This November Sotheby’s has an exciting and refreshing sale; Design. Their Design sale has an incredible collection on sale from influent 20th and 21st century designers. There is also a specially curated collection that charts the history of lighting design from the 1920s to the present day.
While it was hard to chose just a few, here is a selection of the pieces that were truly eye catching.

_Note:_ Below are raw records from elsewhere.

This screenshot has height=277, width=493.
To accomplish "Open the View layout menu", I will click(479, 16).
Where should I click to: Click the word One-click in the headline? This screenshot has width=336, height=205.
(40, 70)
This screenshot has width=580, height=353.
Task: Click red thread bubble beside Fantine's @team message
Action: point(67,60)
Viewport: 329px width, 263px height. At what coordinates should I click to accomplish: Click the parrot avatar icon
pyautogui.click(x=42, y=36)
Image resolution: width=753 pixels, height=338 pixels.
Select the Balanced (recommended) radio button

Among the wonderful lighting pieces on display was this piece by London based Dutch designer Tord Boontje. He is widely known for his famous Garland light that was a sell-out Habitat high street piece. As well as his belief in low-cost luxury and design, Tord wants to stress that modernism doesn’t always mean minimalism. His work blends traditional methods and design with contemporary technology to create sensory pieces. The ‘Ivy Shadow’ Chandelier on sale at Sotheby’s is made from laser cut aluminium and brass, then hand-painted in a ‘forest white’ finish. The details of this light has a beautiful fairytale like quality, while its pale colour and laser cut precision maintain a contemporary elegance.
Another ceiling light that caught our attention was this piece by Pierre Chareau called ‘La Fleur’. It was made in 1924 from alabaster, patinated iron and nickelled metal. French architect and designer Chateau is credited for building the first hour win France using steel and glass; the Maison de Verre in Paris. He favoured strict lines and pure design, two focuses he carried throughout his architectural work and lighting and furniture design. The geometry of his ceiling light design is beautifully balanced by the softness of the white alabaster.
Alongside some extraordinary lighting designs are also a wonderful selection of ceramics. We’ve written about Lucie Rie’s work before, her Japanese inspired ceramics are stunningly sophisticated and their subtle colouring really compliments a simple and modern interior. The bowl below is porcelain with a manganese glaze and inlay.
This rug made from hand flat-woven wool by Barbro Nilssen also caught our eye. Swedish designer Nilssen was inspired by nature, the sea and folk art for most of her designs. For past projects we have taken inspiration from rugs for a colour scheme. If you see an item like this that really appeals to you, think about using its colours and hues to inform the colours of your furnishings. Taking a subtle colour scheme like this rug below can help to create a harmonious balance in your interior.